The first question in this series comes from an American using Windows and Internet Explorer, and they ask “What religion did the People of the Roman Empire follow?” Well I’m glad you asked that… um…let’s call you Fred… while your search landed on a very popular article entitled Causes and Effects of the Popularization of Christianity in the Roman Empire, I’m afraid that it won’t answer your question entirely.
Yes, for a portion of its history the Roman Empire was Christian, but for most of its history Rome itself (including the period of the Republic and the Empire) followed a mythopoeic religion that was closely related the classical Greek religion. It wasn’t until Constantine realized that a single unified religion could revitalize the Roman empire that Christianity actually became a quasi-official religion. Prior to this the Roman Empire as a whole did not have an official religion: each culture was allowed to worship their own gods as long as they paid tribute to the gods of Rome and did not deny their existence.
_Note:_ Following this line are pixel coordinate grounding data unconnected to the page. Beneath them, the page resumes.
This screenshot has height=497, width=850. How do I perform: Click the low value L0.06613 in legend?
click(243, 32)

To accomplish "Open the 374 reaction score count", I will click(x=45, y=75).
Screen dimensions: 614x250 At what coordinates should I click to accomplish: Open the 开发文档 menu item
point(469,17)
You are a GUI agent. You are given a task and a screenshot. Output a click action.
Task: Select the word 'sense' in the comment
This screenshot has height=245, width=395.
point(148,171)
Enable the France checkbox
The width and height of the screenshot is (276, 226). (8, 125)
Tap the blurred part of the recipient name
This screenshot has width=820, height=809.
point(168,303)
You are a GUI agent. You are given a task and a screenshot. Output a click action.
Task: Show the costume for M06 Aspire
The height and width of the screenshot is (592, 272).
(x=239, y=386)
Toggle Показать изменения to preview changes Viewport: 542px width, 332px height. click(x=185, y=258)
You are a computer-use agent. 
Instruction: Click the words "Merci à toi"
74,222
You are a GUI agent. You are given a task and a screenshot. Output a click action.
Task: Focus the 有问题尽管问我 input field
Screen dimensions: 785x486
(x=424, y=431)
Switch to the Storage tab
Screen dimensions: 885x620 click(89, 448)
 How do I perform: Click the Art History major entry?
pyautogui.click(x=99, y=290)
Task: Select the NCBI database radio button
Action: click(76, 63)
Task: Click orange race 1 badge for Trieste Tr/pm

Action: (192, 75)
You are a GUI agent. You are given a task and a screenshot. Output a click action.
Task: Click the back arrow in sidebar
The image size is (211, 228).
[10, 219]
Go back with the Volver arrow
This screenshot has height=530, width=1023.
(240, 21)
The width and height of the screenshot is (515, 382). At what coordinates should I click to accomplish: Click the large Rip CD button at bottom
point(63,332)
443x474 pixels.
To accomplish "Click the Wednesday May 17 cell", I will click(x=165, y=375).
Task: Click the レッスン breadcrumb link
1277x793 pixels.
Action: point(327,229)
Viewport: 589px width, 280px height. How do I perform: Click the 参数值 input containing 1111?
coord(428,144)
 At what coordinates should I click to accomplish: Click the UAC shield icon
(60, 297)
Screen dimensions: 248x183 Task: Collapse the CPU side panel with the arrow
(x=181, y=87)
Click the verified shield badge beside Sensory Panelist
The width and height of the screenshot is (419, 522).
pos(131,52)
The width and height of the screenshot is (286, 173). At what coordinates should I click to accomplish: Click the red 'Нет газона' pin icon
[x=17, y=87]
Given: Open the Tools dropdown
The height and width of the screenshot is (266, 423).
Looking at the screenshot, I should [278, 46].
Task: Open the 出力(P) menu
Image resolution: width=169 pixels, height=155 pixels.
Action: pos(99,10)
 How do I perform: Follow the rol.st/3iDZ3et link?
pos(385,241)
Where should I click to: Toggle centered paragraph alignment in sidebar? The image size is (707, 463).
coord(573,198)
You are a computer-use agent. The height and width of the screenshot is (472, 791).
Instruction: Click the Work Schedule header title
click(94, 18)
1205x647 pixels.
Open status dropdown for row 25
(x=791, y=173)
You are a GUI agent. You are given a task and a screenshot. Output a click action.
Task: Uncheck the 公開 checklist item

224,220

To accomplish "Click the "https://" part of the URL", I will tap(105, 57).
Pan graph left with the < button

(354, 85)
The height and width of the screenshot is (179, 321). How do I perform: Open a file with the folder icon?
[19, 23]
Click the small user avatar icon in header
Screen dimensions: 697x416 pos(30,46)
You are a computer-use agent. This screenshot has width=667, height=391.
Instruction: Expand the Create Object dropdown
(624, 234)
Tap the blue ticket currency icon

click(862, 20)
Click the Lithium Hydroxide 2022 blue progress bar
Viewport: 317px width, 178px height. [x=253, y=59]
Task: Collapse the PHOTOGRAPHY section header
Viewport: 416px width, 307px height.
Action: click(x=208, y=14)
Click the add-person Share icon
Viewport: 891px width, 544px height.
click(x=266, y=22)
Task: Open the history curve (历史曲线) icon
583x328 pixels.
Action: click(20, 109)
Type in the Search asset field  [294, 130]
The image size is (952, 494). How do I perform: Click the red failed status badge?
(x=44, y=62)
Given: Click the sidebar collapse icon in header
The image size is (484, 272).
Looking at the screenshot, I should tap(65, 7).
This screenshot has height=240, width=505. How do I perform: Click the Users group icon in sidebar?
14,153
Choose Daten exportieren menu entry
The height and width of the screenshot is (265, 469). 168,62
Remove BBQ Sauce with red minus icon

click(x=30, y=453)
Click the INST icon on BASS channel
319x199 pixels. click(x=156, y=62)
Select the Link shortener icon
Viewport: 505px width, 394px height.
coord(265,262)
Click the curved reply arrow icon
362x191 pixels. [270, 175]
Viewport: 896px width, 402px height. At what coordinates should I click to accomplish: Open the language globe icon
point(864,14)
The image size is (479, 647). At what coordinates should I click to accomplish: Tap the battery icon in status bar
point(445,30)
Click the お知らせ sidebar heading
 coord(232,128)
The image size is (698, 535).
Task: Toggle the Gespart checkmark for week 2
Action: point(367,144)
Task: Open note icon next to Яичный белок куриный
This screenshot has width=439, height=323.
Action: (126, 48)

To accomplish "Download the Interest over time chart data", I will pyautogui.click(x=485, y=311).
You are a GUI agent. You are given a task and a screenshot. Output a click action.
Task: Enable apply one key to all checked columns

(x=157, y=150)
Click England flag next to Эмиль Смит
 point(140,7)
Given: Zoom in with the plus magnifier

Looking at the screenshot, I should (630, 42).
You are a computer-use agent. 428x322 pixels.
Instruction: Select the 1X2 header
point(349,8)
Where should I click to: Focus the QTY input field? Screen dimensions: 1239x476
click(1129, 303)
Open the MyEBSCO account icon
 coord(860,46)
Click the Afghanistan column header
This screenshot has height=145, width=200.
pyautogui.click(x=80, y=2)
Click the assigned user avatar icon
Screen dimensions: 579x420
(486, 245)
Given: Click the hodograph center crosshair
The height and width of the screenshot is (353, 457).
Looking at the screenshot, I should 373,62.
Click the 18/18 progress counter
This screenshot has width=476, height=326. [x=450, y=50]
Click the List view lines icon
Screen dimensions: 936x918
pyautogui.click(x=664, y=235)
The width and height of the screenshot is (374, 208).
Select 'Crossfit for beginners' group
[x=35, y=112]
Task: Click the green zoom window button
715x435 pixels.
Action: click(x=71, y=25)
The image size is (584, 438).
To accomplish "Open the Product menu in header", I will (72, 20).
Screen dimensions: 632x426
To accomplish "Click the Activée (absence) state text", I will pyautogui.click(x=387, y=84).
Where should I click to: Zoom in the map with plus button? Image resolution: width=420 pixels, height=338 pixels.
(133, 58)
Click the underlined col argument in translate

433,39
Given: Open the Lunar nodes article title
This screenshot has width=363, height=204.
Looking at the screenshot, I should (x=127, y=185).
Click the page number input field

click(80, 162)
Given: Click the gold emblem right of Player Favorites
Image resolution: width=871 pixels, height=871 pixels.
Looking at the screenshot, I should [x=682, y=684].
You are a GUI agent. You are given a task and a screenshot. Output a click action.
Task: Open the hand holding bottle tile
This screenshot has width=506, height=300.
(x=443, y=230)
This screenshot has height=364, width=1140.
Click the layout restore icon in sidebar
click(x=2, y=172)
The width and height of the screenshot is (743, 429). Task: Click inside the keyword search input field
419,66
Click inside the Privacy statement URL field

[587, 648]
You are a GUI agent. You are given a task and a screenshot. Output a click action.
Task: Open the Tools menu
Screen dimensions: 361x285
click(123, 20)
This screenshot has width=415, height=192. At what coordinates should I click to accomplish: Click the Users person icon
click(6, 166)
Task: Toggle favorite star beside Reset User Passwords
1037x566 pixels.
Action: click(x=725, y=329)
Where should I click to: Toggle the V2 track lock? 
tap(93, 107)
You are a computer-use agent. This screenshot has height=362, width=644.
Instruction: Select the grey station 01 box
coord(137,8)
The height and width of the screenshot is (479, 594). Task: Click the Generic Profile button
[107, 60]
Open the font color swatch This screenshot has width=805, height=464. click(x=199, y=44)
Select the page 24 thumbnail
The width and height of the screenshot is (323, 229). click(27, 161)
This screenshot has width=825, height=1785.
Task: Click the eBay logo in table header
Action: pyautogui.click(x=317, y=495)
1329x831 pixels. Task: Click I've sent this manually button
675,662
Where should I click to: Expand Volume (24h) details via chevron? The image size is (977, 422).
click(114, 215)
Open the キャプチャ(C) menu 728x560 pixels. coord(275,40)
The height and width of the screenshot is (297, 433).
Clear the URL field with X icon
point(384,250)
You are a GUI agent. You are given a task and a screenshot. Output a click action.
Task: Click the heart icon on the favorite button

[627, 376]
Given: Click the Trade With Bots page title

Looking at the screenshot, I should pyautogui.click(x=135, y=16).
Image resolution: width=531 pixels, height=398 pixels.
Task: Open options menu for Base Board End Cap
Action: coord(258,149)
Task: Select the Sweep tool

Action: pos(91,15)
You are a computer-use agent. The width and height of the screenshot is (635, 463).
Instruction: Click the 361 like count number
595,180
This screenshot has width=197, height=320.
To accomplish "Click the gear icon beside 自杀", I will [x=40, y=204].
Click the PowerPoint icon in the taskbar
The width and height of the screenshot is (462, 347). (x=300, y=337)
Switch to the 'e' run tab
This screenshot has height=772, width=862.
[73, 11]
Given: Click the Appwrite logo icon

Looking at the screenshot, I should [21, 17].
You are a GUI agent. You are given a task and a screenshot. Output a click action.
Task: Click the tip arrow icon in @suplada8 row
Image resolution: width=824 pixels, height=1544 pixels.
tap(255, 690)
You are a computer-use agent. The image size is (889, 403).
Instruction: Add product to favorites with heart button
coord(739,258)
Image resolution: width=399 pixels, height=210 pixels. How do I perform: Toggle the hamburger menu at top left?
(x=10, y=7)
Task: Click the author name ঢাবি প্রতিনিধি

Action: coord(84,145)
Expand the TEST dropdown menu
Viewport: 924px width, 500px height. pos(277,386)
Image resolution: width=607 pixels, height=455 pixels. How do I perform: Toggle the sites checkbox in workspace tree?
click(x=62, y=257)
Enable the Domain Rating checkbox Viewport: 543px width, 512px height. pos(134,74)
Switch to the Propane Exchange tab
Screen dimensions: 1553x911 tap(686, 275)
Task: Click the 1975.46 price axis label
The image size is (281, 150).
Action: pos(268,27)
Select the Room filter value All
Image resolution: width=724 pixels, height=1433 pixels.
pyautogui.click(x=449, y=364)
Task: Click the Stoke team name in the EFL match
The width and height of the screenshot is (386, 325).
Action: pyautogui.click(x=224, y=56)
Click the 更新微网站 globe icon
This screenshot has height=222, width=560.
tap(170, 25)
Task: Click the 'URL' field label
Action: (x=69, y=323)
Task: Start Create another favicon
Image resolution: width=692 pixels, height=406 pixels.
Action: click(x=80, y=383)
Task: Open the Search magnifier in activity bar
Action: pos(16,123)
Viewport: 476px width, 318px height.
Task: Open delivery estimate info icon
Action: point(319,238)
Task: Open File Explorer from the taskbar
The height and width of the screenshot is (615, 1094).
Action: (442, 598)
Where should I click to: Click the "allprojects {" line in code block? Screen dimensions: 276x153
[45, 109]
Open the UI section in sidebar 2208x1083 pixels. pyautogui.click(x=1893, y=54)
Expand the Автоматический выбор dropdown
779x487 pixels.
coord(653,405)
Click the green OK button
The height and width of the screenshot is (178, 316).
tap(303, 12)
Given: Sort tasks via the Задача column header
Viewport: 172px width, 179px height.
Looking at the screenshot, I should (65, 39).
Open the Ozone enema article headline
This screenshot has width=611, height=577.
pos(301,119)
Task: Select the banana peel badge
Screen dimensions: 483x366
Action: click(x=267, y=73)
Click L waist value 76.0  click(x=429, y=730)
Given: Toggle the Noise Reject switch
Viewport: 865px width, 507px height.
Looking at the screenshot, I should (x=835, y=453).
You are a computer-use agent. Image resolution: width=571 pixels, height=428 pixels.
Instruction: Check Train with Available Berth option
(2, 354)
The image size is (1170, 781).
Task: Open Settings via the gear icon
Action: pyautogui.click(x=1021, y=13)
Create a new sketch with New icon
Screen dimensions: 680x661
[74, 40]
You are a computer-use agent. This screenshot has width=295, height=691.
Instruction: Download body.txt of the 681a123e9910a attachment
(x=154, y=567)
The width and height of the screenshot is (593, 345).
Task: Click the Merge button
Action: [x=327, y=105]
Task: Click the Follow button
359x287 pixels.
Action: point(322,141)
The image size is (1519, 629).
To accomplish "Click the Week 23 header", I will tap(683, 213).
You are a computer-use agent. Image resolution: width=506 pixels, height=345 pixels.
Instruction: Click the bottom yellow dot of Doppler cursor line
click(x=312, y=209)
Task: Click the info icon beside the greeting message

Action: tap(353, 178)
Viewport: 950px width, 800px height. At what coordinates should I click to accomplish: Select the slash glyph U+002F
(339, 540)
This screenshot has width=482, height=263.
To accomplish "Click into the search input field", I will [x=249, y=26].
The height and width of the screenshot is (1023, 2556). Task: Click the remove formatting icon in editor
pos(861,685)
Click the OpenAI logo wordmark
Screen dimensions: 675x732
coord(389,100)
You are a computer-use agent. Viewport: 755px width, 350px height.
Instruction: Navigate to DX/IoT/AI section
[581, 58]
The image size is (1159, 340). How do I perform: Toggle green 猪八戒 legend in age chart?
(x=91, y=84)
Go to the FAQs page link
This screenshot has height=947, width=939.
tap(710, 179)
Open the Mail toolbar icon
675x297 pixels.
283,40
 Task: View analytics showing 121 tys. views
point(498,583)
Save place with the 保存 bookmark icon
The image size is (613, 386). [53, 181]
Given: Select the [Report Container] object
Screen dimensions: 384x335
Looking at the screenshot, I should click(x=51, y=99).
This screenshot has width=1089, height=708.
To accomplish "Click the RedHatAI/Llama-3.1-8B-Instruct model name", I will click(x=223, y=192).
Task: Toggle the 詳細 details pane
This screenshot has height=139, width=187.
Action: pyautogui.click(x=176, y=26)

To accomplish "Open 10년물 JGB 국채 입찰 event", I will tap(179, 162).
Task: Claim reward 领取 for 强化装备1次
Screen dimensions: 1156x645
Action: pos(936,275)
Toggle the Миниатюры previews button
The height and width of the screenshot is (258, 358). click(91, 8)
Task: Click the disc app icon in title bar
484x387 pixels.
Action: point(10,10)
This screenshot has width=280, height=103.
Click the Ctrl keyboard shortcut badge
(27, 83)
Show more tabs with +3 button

Even this requirement was ignored for a time and the Jewish peoples were allowed to live peaceably under Roman rule for many years. However, as the Roman economy degraded and the Empire spread to encompass many different cultures, it began to fracture and there was little to integrate the different groups or the classes. Read that article if you want to know more.)
For the rest of Roman history, the Romans followed a pagan religion and allowed people to believe whatever they wanted. That was the long way of saying: there was no one religion of the Roman empire, there were many.
My next question comes from … let’s say Sarah … who hails from Canada and also uses Windows and Internet Explorer. Sarah asks Did the church unite the Roman Empire?” Sarah landed on the same page as Fred and again the question is not fully answered. The real answer is both yes and no because individually the Eastern Empire and Western Empire were united through Christianity, but because they both had a slightly different view of Christianity (this is the divide between the Greek Orthodox and Catholic sects) the two parts of the empire slowly separate because of the religion.
You see Sarah, as Christianity spread in its early days, certain cities became the founding cities of the religion think Québec and Toronto or New York City and Boston, so they had a relatively large Christian population with widespread influence. However, in what was to become the Western Roman Empire, there was only one city: Rome, but in the Eastern Roman Empire there were several cities such as Jerusalem and Antioch.
Each of these major cities basically had someone, think a bishop, who was sort of a guide to the people under their influence, so while the Eastern Empire had several religious leaders to look up to, the Western Empire had only one: the Pope. As the two empires split the Western side looked only to their Pope for religious guidance and over time the two churches separated because the Western Pope was seen as the single most influential person in the religion by his own people, but the Eastern Empire was used to following several different religious leaders, so the religious structure of the two sides slowly separated.
So the short and sweet answer is yes, Christianity did unite the Roman Empire, but it united it in two slightly different styles.